2030年度に 平均日販を 70万円超へ

 4月17日、ローソンは2030年度を最終年度とする中期経営方針を発表。現在の2倍となる事業利益2000億円、当期利益1000億円を目指す。

 そのために、AI(人工知能)を活用した次世代発注システム『AI.CO(AI Customized Order=通称・アイコ)』をフル活用して生産性を向上。30年度に平均日販を70万円超にすることを目標に掲げている。

 ただ、ファミリーマートは1万6251店舗で平均日販は57.3万円。国内コンビニ首位のセブン-イレブン・ジャパンは2万1552店舗で平均日販は69万円。ファミマとの差はほとんどないが、セブン-イレブンとの差は約12万円もある。

 過去5年間でローソンは平均日販を約4万円アップさせてきたとはいえ、これから5年間でさらに約13万円アップさせ、セブン-イレブンとの差をいかに縮めていくか。まだまだ課題が多いのも事実だ。

 中長期的には、人口減少・少子高齢化で国内市場は縮小。足元を見れば、長引く物価上昇や不透明なトランプ政権の動きなどもあり、個人消費が上向きそうな要素は少ない。
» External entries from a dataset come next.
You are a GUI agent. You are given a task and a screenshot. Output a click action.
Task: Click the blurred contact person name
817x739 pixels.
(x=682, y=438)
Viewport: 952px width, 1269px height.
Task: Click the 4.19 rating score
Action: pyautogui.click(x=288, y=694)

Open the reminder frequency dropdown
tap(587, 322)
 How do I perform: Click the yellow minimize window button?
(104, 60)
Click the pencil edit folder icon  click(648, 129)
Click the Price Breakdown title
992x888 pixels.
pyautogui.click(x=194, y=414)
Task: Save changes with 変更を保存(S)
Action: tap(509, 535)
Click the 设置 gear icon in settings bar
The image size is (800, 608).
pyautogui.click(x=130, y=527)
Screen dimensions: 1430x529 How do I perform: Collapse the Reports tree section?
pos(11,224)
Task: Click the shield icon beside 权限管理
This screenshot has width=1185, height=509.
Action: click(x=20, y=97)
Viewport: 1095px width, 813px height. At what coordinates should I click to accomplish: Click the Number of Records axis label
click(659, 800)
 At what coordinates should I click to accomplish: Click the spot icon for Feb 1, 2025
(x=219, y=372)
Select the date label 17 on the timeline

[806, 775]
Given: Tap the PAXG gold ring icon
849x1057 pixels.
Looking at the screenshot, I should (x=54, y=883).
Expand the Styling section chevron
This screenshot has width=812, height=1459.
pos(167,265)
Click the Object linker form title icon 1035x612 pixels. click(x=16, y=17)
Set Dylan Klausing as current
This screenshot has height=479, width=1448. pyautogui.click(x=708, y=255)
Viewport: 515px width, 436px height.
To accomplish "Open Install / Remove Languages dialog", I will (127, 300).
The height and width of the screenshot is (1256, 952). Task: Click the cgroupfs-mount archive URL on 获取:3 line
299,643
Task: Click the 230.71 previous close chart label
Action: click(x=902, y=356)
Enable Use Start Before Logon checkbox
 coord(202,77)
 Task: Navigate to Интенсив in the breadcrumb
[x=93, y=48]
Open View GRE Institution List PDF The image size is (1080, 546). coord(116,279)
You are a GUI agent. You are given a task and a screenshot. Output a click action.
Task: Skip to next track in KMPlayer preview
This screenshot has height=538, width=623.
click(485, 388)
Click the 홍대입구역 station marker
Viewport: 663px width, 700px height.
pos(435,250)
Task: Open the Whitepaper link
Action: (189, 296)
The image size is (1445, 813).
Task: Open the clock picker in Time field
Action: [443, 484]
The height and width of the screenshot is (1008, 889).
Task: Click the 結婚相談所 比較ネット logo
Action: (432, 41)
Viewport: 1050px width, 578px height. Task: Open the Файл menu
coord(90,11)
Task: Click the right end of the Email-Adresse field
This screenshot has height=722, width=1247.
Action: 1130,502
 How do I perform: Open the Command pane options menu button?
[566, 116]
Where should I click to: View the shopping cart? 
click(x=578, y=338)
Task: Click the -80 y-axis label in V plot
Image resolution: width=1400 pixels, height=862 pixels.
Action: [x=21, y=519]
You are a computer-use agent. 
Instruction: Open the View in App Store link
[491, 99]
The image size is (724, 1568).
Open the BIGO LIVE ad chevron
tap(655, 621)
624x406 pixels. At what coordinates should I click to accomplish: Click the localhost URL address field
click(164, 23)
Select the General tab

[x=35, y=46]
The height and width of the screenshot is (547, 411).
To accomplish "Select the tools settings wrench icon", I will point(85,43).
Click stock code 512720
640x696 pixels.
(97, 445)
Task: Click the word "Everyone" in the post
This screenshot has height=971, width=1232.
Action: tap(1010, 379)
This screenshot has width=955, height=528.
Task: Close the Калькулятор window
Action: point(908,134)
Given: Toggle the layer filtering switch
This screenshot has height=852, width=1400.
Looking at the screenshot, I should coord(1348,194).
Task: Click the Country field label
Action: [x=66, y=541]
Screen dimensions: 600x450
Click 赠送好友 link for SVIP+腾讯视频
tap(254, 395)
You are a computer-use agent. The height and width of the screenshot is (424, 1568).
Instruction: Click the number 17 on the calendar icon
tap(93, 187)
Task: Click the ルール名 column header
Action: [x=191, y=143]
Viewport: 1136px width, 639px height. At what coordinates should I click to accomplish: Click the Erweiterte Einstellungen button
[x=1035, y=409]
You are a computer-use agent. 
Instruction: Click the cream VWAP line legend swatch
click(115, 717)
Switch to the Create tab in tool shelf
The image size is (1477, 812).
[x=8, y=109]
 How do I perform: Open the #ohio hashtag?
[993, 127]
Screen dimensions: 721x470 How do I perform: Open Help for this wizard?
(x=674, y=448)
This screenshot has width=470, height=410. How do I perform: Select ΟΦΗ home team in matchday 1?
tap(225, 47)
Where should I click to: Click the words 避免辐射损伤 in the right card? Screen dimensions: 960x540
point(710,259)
好調なインバウンド(訪日観光客)需要も、ここに来ての円高進行で先行き不透明な状況にある。

 そうした中、今年6月に創業50周年の節目を迎えるローソン。社長の竹増氏は「50周年を迎える今年度は次の100周年に向かうスタートの年。社会課題の解決、圧倒的な成長へ向けて、チャレンジしていく年にしたい」と話す。

 消費者の財布の紐をいかにこじ開けるか。ローソンの次の一手が注目される所以である。